2026-07-09
Drink Dry, a Dubai-based retailer, importer and distributor of alcohol-free beverages, says zero-ABV spirits alternatives could become one of the fastest-growing drinks segments in the Middle East after a sharp rise in sales over the past year.
The company, which operates across about 700 distribution points in the region’s on- and off-trade channels, reported overall growth of 92% in 2024 and a further 63% increase in the most recent year, according to comments from founder Erika Doyle published by The Spirits Business on Tuesday. Within that business, sales of non-alcoholic spirits rose by 242% over the last year, outpacing beer alternatives, which still account for the largest share of Drink Dry’s sales at about 60%.

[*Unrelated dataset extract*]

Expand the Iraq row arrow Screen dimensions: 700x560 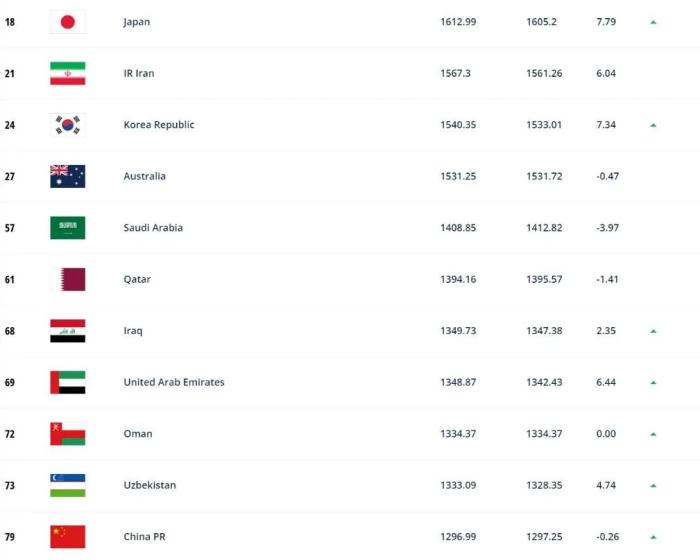(x=653, y=331)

Drink Dry began trading in 2021 and has built its portfolio around alcohol-free versions of established brands as well as smaller specialist labels. Its range includes Diageo’s Gordon’s 0.0% and Tanqueray 0.0%, along with Lyre’s, Crossip, Sea Arch and Caleño. Doyle said spirits alternatives stand out because they offer familiar flavor profiles for bars, restaurants and other licensed venues, making them easier to use in recognizable mixed drinks.
That shift matters beyond the niche alcohol-free category. If zero-ABV spirits continue to gain ground in Gulf markets, beverage companies may need to adjust portfolios, shelf space and distribution agreements as demand spreads across categories that have long been led by beer alternatives or traditional imported spirits.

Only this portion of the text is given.